Lost in Blunderland: The Further Adventures of Clara
- First edition cover of Lost in Blunderland
- Author: Caroline Lewis (Edward Harold Begbie, J. Stafford Ransome, and Michael Henry Temple)
- Language: English
- Genre: Fantasy novel, parody
- Publisher: William Heinemann
- Publication date: 1903
- Publication place: United Kingdom
- Media type: Print (hardback)
- Pages: xvi, 150
- Preceded by: Clara in Blunderland

= Lost in Blunderland =

1903 novel by Edward Harold Begbie

Lost in Blunderland: The Further Adventures of Clara is a novel by Caroline Lewis (pseudonym for Edward Harold Begbie, J. Stafford Ransome, and Michael Henry Temple), written in 1903 and published by William Heinemann of London. It is a political parody of Lewis Carroll's two books, Alice's Adventures in Wonderland (1865) and Through the Looking-Glass (1871) and the sequel to Lewis' Clara in Blunderland. Lost in Blunderland, like its precursor, criticises the British government's approach to the Second Boer War.
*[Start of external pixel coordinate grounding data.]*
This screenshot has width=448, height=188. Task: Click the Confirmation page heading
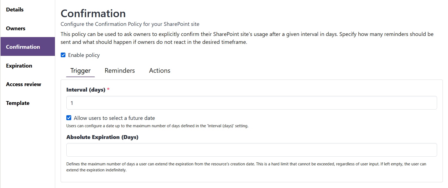pos(93,14)
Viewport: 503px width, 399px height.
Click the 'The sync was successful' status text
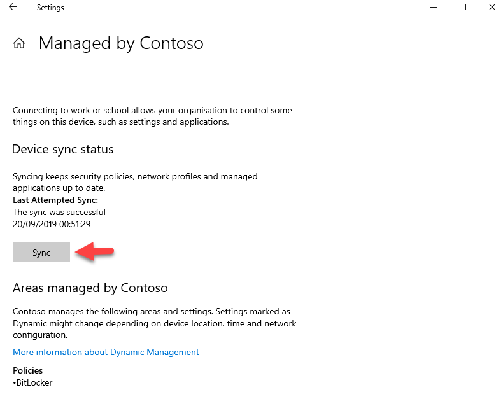click(x=59, y=213)
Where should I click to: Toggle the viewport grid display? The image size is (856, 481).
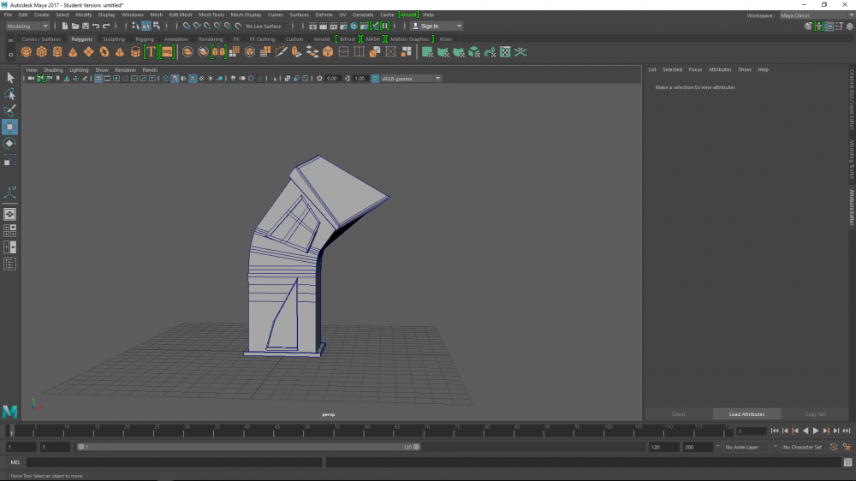(98, 79)
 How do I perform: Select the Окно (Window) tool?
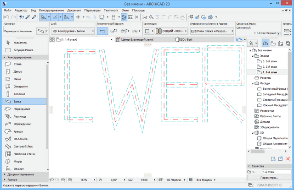point(18,79)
It is critical of the early administration of Prime Minister Arthur Balfour, who is represented by a little girl named Clara. A number of other notable British politicians are identified in the book. The Red Queen is Joseph Chamberlain and Crumpty-Bumpty is Henry Campbell-Bannerman. There are additional characters, such as the Lion and the Unicorn, representing Britain and Germany respectively. The authors nonetheless included a tongue-in-cheek disclaimer denying any political intention: "Persons of a prying habit of mind have persisted in tracing political allusions in the innocent if not lucid narrative of Clara’s former adventures. The Author and the Artist beg to be allowed to disclaim anything of the sort."

The book features 40 drawings by journalist J. Stafford Ransome (credited as "S.R.") after the originals by John Tenniel.